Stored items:
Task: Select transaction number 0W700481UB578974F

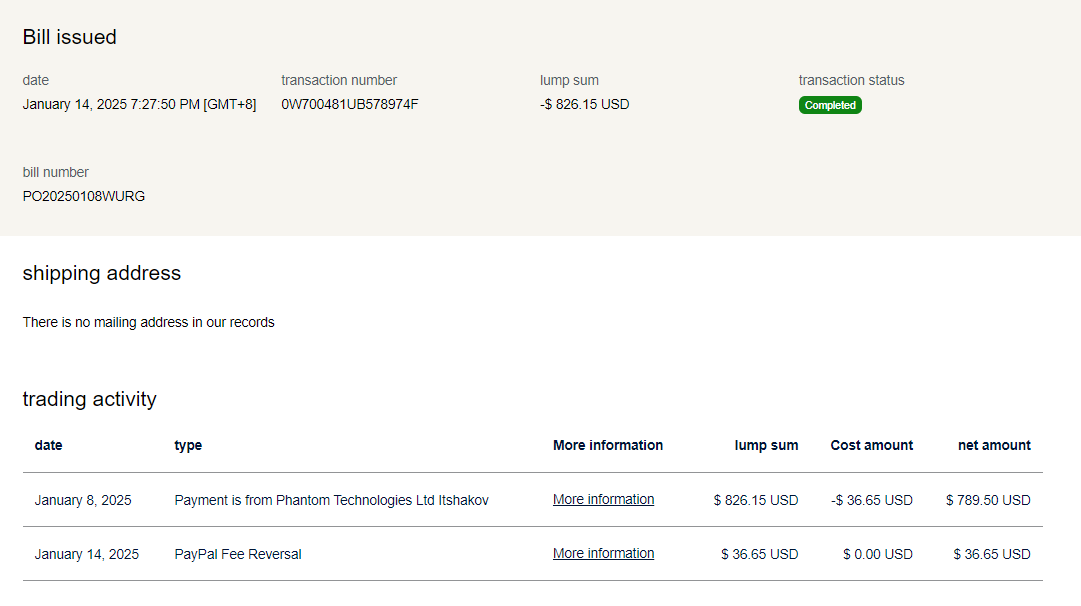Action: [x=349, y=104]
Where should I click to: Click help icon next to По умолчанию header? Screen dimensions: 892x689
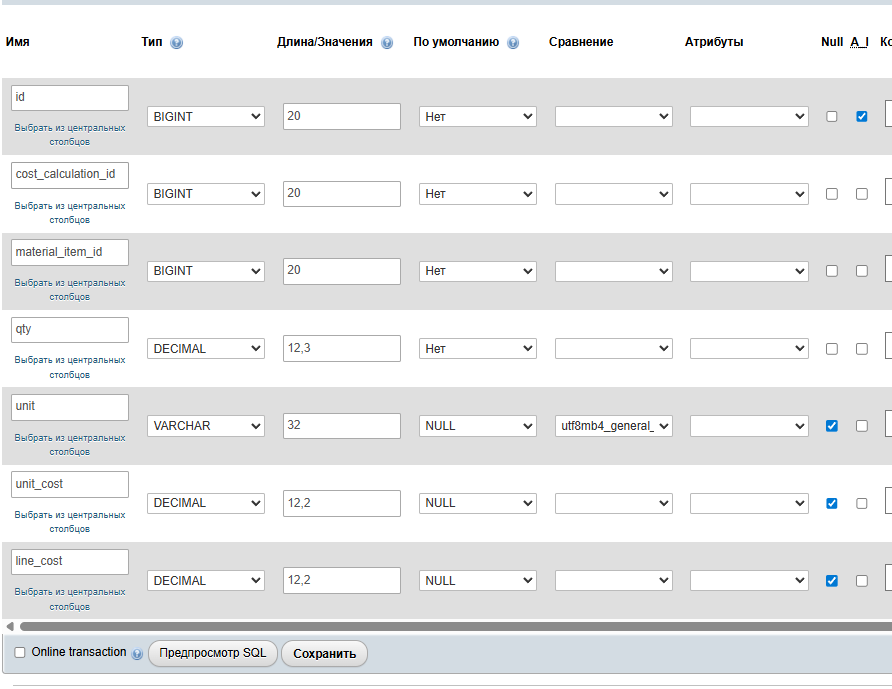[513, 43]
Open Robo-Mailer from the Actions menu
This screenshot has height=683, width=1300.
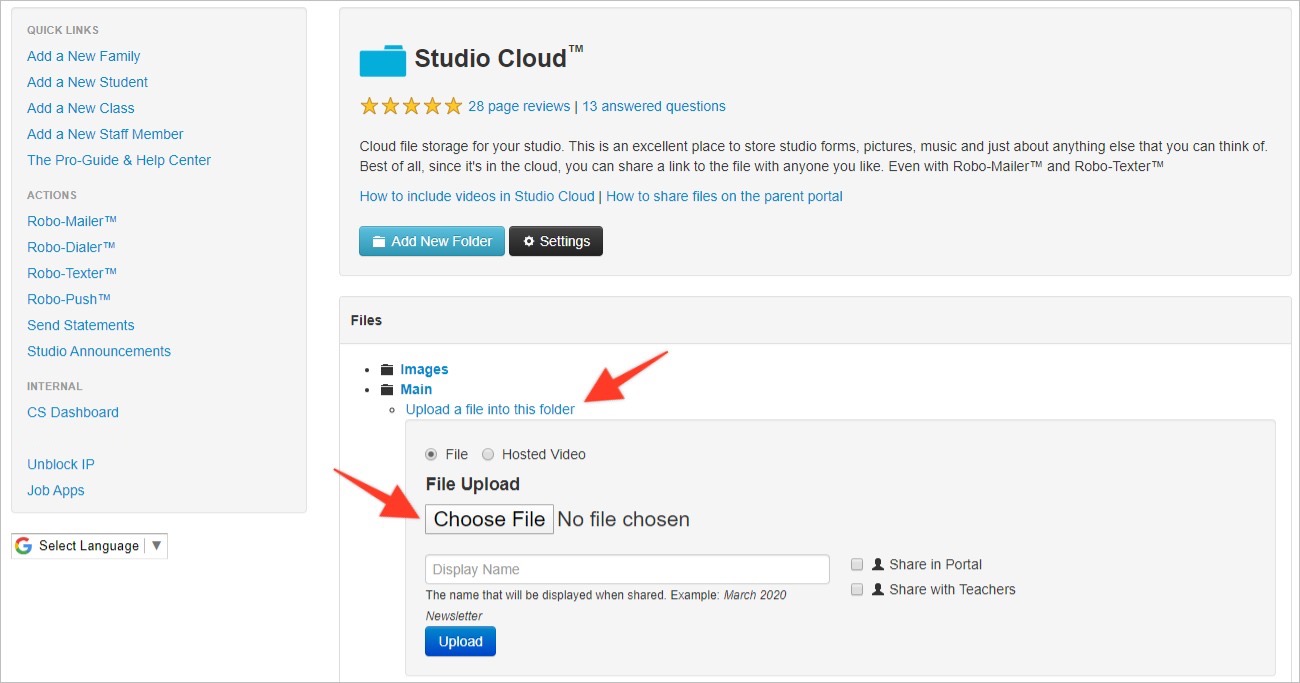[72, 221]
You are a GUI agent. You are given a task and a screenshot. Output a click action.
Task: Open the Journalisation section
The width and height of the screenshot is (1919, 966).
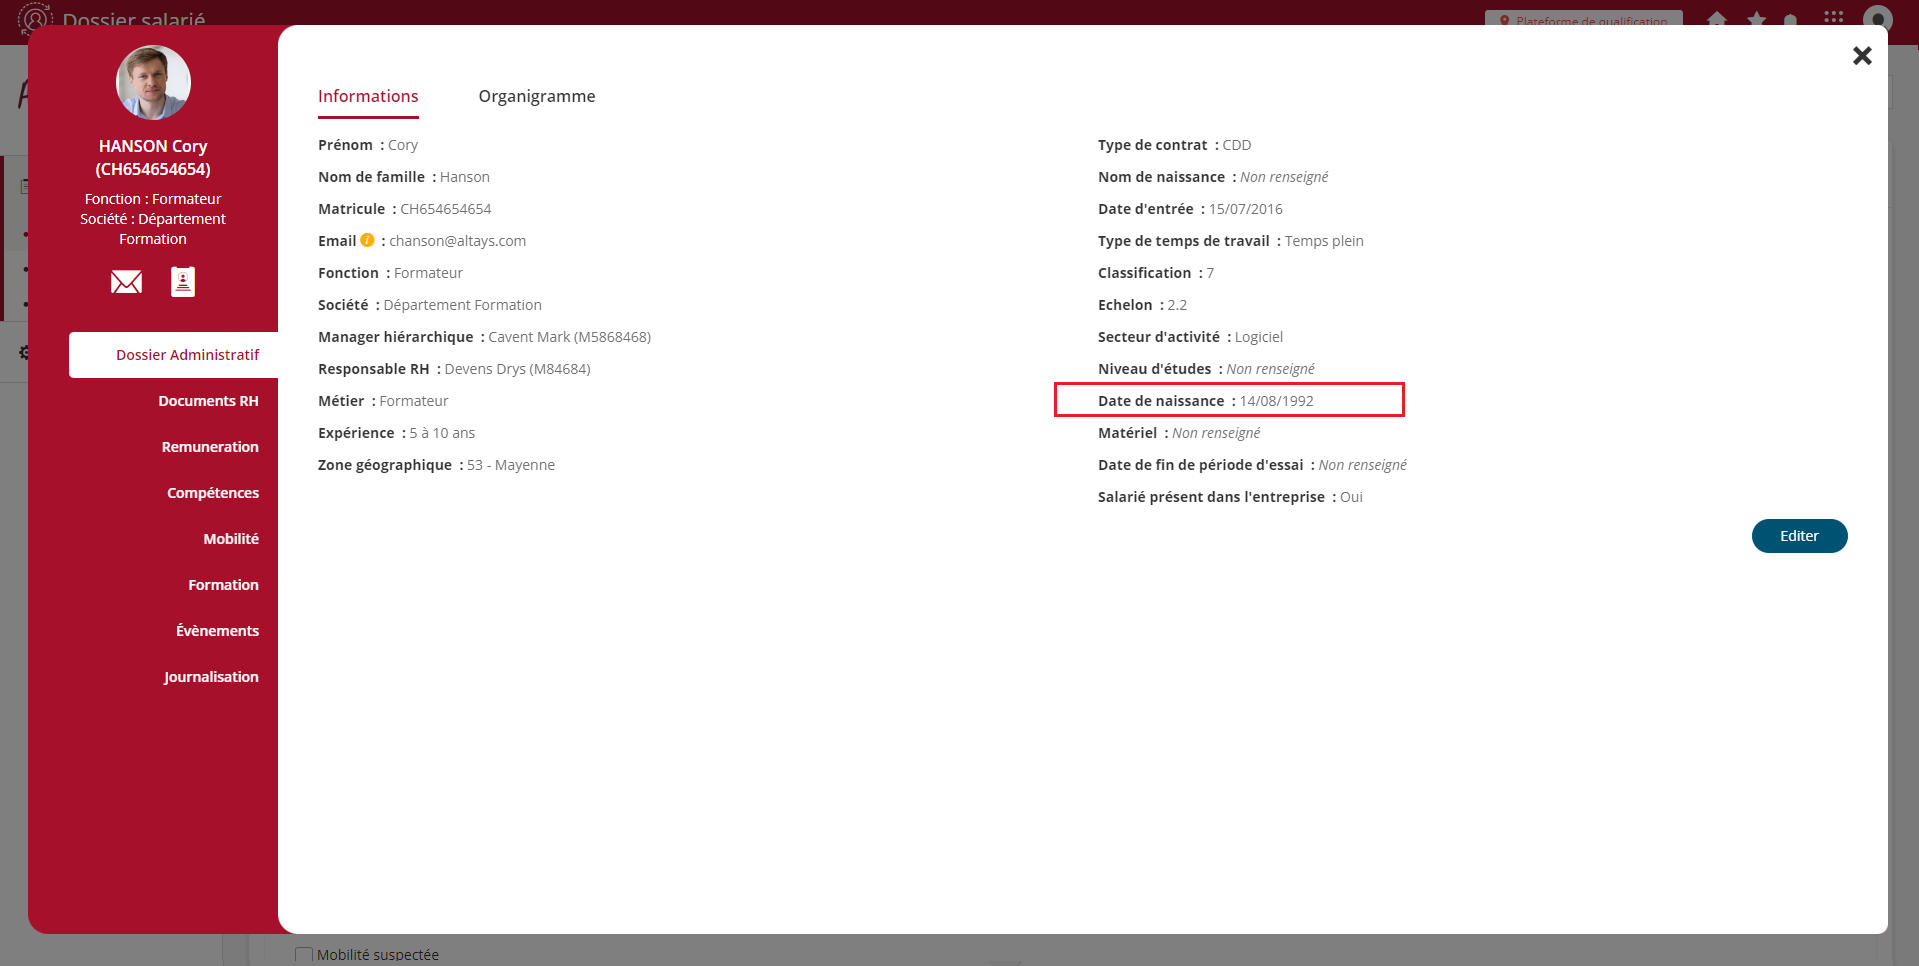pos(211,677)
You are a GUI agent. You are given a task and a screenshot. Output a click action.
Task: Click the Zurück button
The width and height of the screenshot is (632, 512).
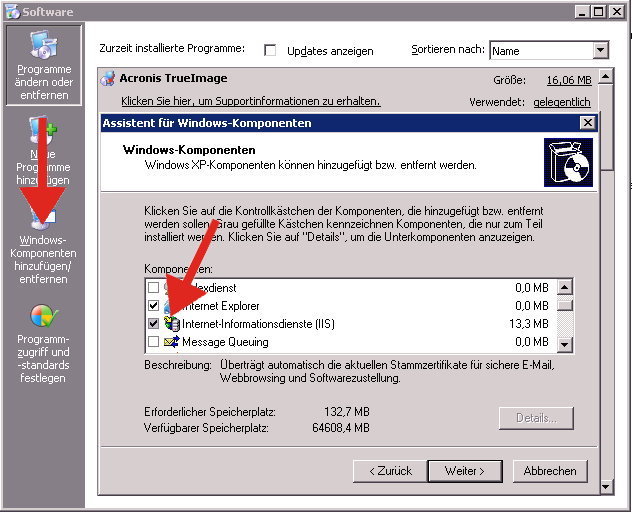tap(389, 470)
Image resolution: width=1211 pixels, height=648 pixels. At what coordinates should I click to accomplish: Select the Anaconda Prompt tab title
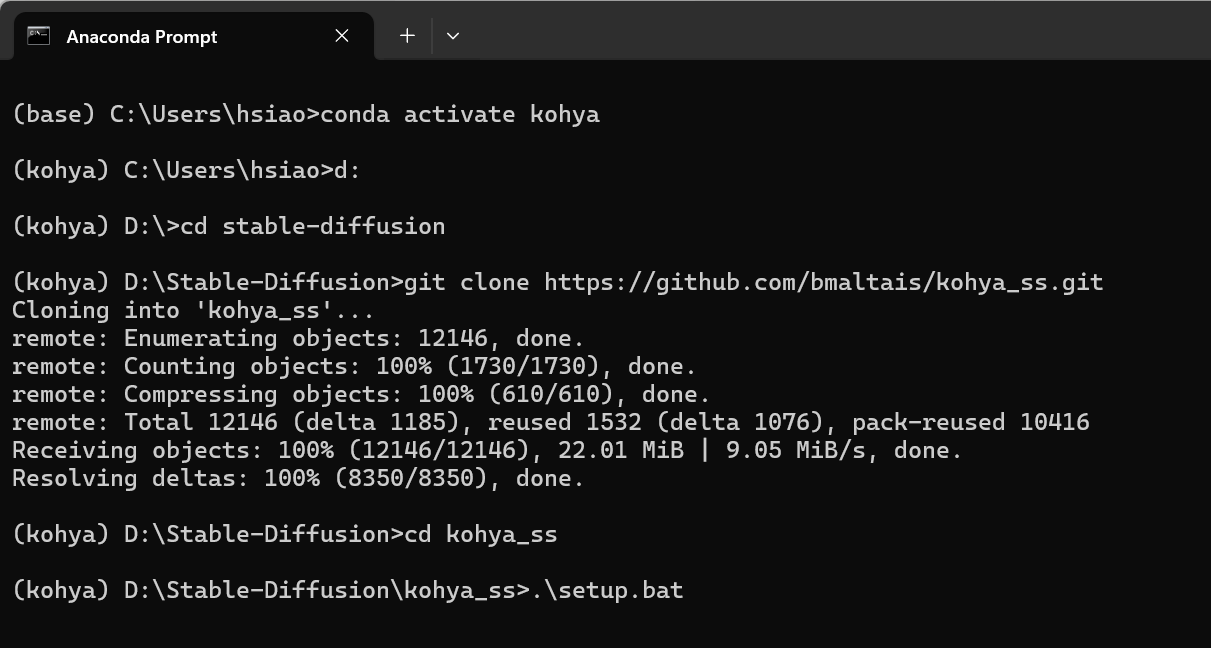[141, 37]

● **Instructions for the task**
Starting at the line containing "The width and height of the screenshot is (632, 512).", output every remaining line of the records above exactly, the last one included. Nothing else belongs in the output, and no pictures either.

● **Expected output**
The width and height of the screenshot is (632, 512).
tap(389, 470)
Image resolution: width=1211 pixels, height=648 pixels. At what coordinates should I click to accomplish: Select the Anaconda Prompt tab title
[141, 37]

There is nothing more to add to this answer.